Patna University’s appointment of five college principals through a lottery, supervised by a Raj Bhawan panel and conducted under videographic surveillance, is a welcome departure from established procedure. On the surface, it appears at odds with the gravity of higher education frameworks and their structures of evaluation. But it is also a well-deserved indictment of the status quo, and it could become an act of institutional truth-telling — in a system corroded by nepotism, caste and political patronage, randomisation may be an impartial arbiter.

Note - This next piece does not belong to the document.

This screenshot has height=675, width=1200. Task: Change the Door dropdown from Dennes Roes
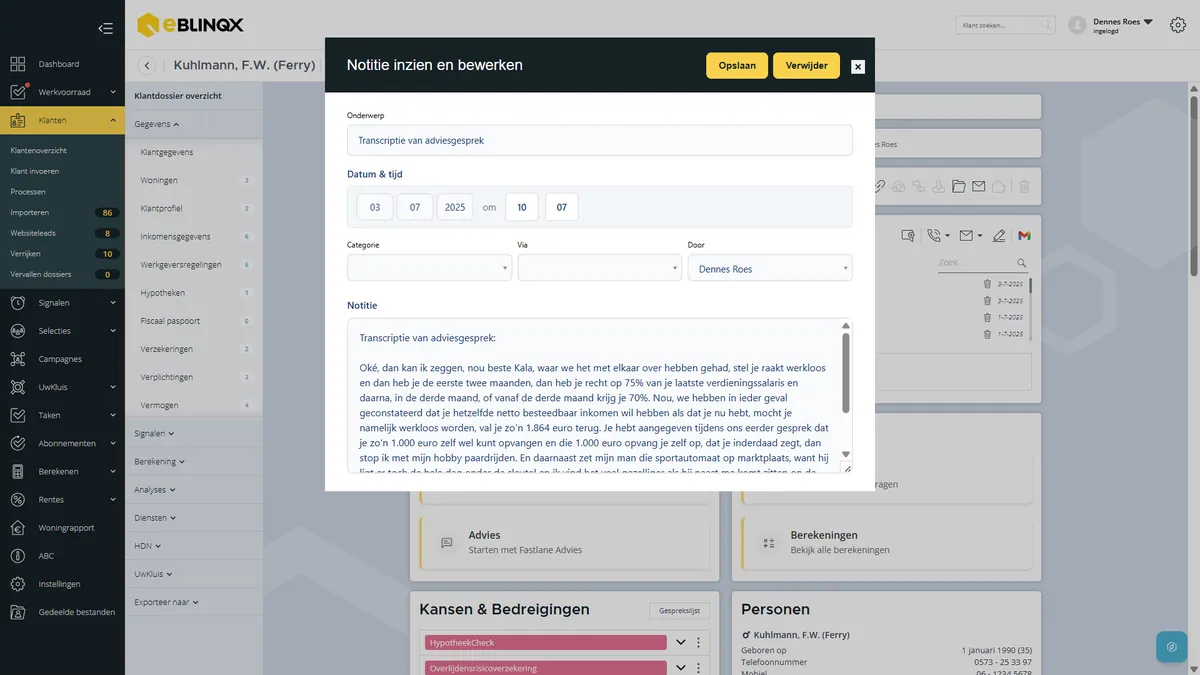tap(770, 268)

All criticism of the procedure, though, may not be without merit. Assigning a home science professor to head a science college, for instance, could raise legitimate concerns about subject expertise and institutional fit. Leadership in academia demands vision, domain knowledge, and the capacity to foster intellectual growth — qualities not easily left to chance. BSP leader Mayawati has decried the lottery as a “distorted experiment”; others have echoed the discomfort. But this indignation obscures a larger reality. For decades, government appointments in Bihar, including in its university system, have been hostage to cronyism, and its administration treated as an extension of the political machinery. Last month, Bihar’s LoP Tejashwi Prasad Yadav accused the ruling NDA government of “blatant favouritism”, questioning government appointments. In 2015, the Patna High Court quashed the appointment of 12 college principals under Magadh University for procedural irregularities. In 2017, an FIR was filed against JD(U) leader Mewalal Choudhary for manipulating faculty recruitments as vice-chancellor of Bihar Agriculture University in Bhagalpur between 2010 and 2015. As reported in this newspaper, shortlisted candidates in Bihar State University Service Commission this year include several well-connected individuals. The decision to conduct a lottery could mean a radical reset, disrupting entrenched power networks and infusing a form of neutrality into a deeply flawed system.
Higher education in Bihar, however, needs more. The lottery should be viewed as a short-term experiment, not a long-term prescription. Focus on transparent, specialised selection panels, independent oversight bodies, public appointment records and rotational leadership — many colleges have been under interim principals for almost 15 years in the absence of timely appointments — must bolster the roadmap for the future. By acknowledging that fairness must be deliberately engineered, Bihar has taken a difficult but necessary first step. It must convert this unconventional gambit into the groundwork for governance.